Over the past 14 years, equality and opportunities for education have clearly improved in Afghanistan. Only about a million Afghan children went to school in 2001 compared to 8.3 million in 2014, of whom about 40 per cent were girls.
More equal distribution of income
In Zambia, Finland supports a programme which offers basic security to the poorest and reduces sharp internal inequalities. Income transfers are provided to about 190,000 families.
Thanks to basic security:
- the poorest Zambians' quality of life has improved
- families have money for food and healthcare, children's clothes and renovation of housing
- children are ill less often than before and more often fit to attend school
- agricultural productivity has risen and farmers buy more cattle
- local economies have picked up
- unemployment has decreased.
Sustainable use of forests
In Vietnam, healthy natural forests are rare. Some of the forests were destroyed during the Vietnam war. Illegal logging, forest fires and clearing of forests for agriculture have also caused forest loss.
Finland's support has contributed
- to the development of a forest information system and related applications. These are used to produce systematic and verifiable information in support of a sustainable use and protection of forests, needed in decision-making by the forest authorities.

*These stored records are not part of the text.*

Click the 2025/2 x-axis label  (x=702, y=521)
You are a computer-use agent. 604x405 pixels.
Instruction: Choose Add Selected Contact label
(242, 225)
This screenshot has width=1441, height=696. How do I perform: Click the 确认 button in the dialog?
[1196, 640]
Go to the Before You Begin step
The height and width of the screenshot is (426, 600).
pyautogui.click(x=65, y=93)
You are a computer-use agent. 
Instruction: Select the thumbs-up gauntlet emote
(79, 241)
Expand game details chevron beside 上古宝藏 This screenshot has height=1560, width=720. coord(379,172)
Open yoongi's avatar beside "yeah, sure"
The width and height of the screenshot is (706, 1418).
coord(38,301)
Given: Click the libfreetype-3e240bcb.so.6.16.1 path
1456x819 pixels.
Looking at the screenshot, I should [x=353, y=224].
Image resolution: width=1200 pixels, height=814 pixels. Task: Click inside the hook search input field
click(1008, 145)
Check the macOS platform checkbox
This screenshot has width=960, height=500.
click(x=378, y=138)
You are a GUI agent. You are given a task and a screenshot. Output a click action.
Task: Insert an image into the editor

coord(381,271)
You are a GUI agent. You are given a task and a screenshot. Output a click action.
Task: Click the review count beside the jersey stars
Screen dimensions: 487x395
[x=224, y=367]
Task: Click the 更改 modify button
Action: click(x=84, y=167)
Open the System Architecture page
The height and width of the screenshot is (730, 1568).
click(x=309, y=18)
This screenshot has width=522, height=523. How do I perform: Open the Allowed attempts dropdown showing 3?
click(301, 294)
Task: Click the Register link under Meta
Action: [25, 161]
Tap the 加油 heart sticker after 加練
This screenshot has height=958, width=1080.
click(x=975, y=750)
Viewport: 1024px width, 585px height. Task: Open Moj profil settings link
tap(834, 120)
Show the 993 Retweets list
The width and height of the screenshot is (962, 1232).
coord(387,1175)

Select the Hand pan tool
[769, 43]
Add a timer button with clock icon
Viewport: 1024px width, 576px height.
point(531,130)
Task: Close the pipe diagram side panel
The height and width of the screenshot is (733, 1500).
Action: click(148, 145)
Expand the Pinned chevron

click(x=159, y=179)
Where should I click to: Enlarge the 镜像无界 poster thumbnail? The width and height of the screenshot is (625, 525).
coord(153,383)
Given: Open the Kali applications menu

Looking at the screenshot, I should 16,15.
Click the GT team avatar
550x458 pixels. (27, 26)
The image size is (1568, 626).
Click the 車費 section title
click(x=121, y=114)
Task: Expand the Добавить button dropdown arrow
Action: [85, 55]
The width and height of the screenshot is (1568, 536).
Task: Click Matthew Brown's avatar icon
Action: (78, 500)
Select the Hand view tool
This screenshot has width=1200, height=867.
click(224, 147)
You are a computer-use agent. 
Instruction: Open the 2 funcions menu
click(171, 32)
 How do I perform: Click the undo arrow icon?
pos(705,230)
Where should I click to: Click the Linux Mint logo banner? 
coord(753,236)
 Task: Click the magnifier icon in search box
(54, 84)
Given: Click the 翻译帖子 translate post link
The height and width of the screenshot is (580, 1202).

- to survey endangered species and identify protection needs in protected forest areas in central Vietnam.
Exerting influence via international organisations
In international development policy, Finland is a bigger actor than its size suggests. Finland supports development via UN agencies and international development finance institutions also in countries where it does not have a mission.
When Finland chaired the Executive Board of UNICEF in 2013, it was able to promote issues which it holds important: human rights, child protection, gender equality and effective working methods.
During Finnish chairmanship, the goals for UNICEF humanitarian aid were defined and indicators for measuring goal achievement were set.
In practical work, Finland has underlined the importance of devoting attention to children with special needs and child-friendly learning environments.
Finland works with UNICEF in Afghanistan, Ethiopia, Nepal, Zambia, Somalia and Zimbabwe.
Mine clearance saves lives and promotes economic development
Finland has supported humanitarian mine clearance and education in Somaliland through the HALO Trust organisation since 2003. In 2015, Finland supported the activities by EUR 2,625,000.
Demining saves lives, improves the quality of life, promotes economic development, and supports peacebuilding.
To date, the results of Finland's support include
- over 1,400 hectares of demined land
- 350 cleared minefields, which means that more than 4,300 mines and more than 247,000 projectiles have been destroyed.
The HALO Trust estimates that the mine clearance in Somaliland will be completed by 2017.